M. FRANCIS BUTAGIRA (Ouganda) a mis l’accent sur le renforcement de la coopération entre le Conseil de sécurité des Nations Unies et la Commission paix et sécurité de l’Union africaine.  Les trois objectifs de la Commission paix et sécurité de l’Union africaine, a-t-il rappelé, sont le renforcement de normes agréées par les membres de l’Union africaine, l’harmonisation des arrangements de sécurité au niveau régional et la fourniture par les gouvernements africains d’un financement durable et prévisible aux efforts de paix de l’Union africaine.  Regrettant des insuffisances dans la réalisation de chacun de ces objectifs, M. Butagira a demandé que les efforts de maintien de la paix de l’Union africaine soit couverts par le budget ordinaire des Nations Unies, en rappelant que l’Union africaine agissait en accord avec les recommandations du Conseil de sécurité des Nations Unies et dans le cadre des objectifs de maintien de la paix et de la sécurité internationales.  Il a exhorté la communauté internationale à faire preuve d’autant de générosité envers l’Afrique que celle démontrée au Kosovo, en Bosnie-Herzégovine, au Timor-Leste et en Afghanistan.  À titre d’illustration, il a précisé que 30 000 soldats de l’Organisation du Traité de l’Atlantique Nord (OTAN) étaient stationnés au Kosovo alors qu’il n’y avait que 17 000 Casques bleus dans l’immense République démocratique du Congo.  L’ONU, a-t-il ajouté, traîne ses pieds pour assumer ses responsabilités et se déployer en Somalie.  Le représentant a appelé la communauté internationale à aider les États africains à faire face à leurs problèmes socioéconomiques de base, notamment dans le domaine de la santé et de l’éducation, en rappelant que la pauvreté, l’aliénation et la deshumanisation pouvaient mener au terrorisme.  Il est important également de conclure un mémorandum d’accord entre la Commission de consolidation de la paix des Nations Unies et le NEPAD pour parvenir à une coopération efficace par le biais d’un réseau d’institutions et de mécanismes de planification et par le biais d’un réseau d’institutions et de mécanismes d’évaluation de la reconstruction postconflit en Afrique. 
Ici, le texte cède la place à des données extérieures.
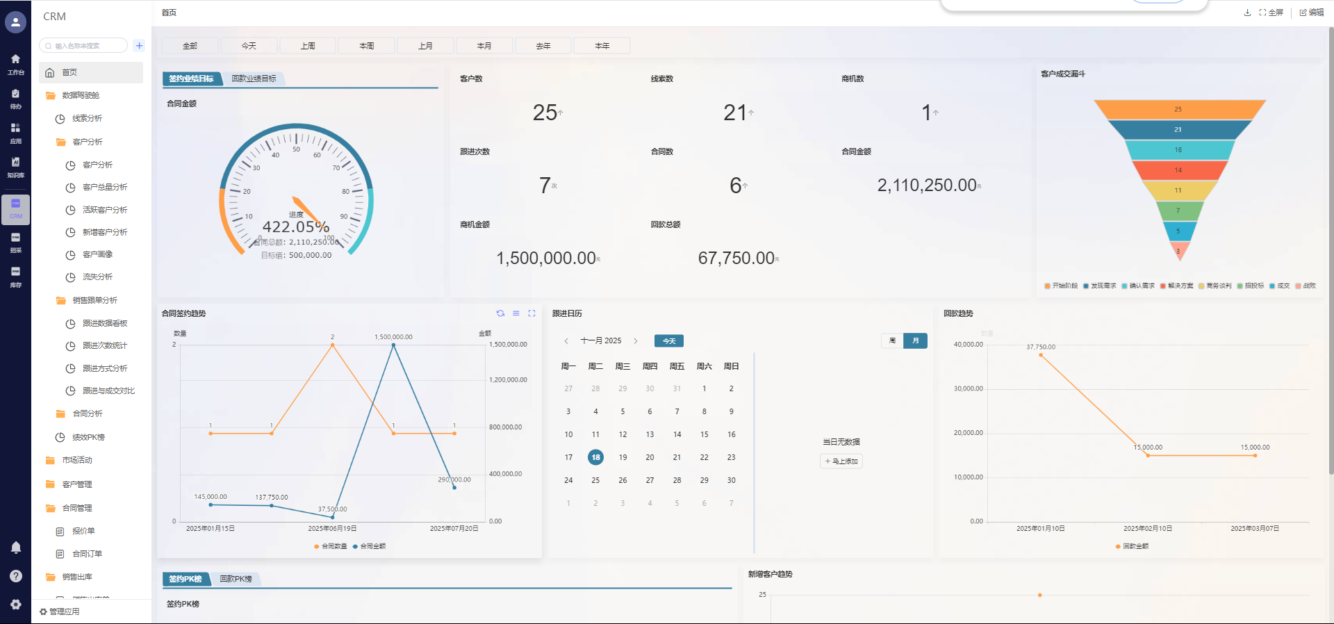Open the 工作台 workbench in left rail
This screenshot has height=624, width=1334.
(15, 63)
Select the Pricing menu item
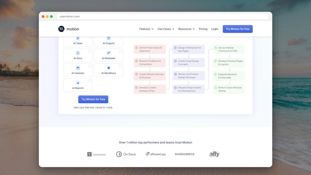This screenshot has width=311, height=175. pos(203,29)
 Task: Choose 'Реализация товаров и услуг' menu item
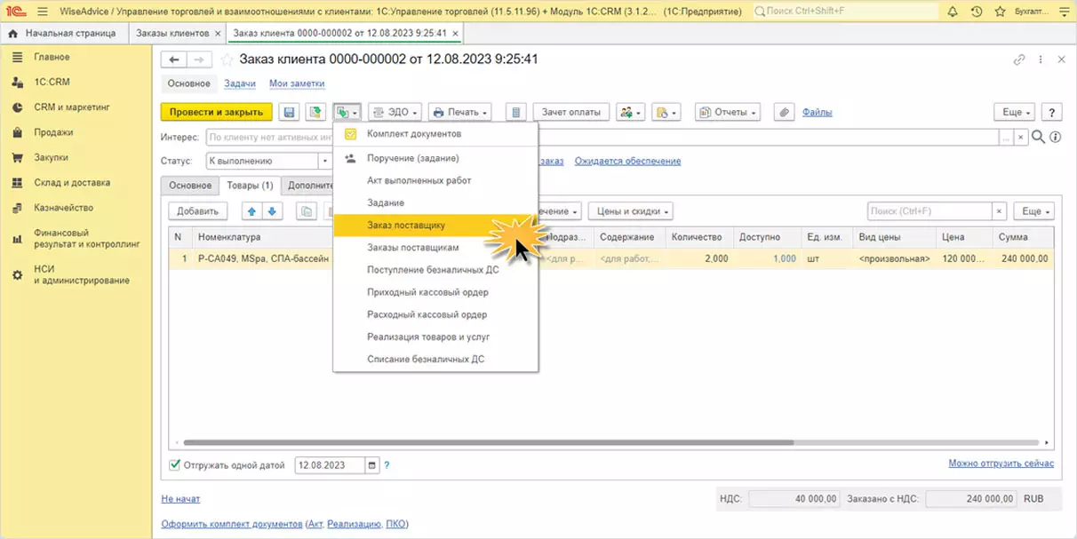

M. ARAYA DESTA (Érythrée) a souligné l’importance de l’amélioration de la coopération institutionnelle entre les Nations Unies et l’Union africaine.  Il a estimé que le défi est de se fonder sur la coopération existante de façon à régler les crises et les conflits sur le terrain avec des engagements réels.  Ainsi, il a mis l’accent sur la nécessité de s’inspirer des priorités africaines, d’avoir une évaluation politique et sécuritaire commune d’une situation de conflit donnée, d’être en mesure de définir clairement le rôle de chaque institution, de mener des opérations conjointes avec des objectifs bien définis, de développer une stratégie globale visant à résoudre les conflits.  Le représentant a en outre estimé que la paix et la sécurité internationales peuvent être assurées en maintenant l’intégrité des accords de paix et en conservant l’autorité des organes habilités par les accords de paix pour exercer leurs mandats.